In the material below, how many lines include the word "size"? Write only the number.
[DATA EXTRACT]
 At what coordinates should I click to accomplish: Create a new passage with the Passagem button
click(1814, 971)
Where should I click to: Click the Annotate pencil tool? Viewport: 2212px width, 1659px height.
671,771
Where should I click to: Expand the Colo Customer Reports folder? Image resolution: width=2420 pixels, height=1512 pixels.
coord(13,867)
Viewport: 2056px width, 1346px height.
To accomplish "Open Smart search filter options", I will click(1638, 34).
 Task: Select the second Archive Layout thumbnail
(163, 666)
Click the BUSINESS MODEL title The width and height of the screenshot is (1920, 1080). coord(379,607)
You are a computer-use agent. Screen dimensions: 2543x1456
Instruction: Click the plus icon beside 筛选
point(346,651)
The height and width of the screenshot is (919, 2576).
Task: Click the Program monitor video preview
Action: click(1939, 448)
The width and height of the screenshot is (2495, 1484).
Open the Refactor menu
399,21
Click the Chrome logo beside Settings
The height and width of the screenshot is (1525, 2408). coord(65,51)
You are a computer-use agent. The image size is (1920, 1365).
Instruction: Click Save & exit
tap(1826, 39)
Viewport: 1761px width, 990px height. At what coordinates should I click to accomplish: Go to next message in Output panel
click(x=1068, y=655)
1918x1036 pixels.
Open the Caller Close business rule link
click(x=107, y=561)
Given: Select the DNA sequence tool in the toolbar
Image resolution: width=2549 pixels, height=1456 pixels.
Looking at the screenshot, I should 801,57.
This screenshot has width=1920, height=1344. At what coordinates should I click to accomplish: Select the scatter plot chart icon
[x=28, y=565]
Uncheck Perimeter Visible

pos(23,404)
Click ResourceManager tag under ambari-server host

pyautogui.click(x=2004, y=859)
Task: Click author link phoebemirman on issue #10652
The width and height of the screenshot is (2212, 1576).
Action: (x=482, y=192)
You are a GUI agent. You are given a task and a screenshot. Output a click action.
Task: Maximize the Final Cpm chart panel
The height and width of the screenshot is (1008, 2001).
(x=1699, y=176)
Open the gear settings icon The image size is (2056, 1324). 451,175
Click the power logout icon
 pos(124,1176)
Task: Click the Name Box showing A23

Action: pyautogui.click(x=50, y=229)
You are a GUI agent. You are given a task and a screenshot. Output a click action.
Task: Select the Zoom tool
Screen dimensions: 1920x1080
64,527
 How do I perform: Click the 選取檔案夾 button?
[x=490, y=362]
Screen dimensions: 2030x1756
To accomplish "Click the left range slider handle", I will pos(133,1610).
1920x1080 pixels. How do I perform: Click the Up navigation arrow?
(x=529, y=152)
[/DATA EXTRACT]
* **EXPECTED ANSWER**
2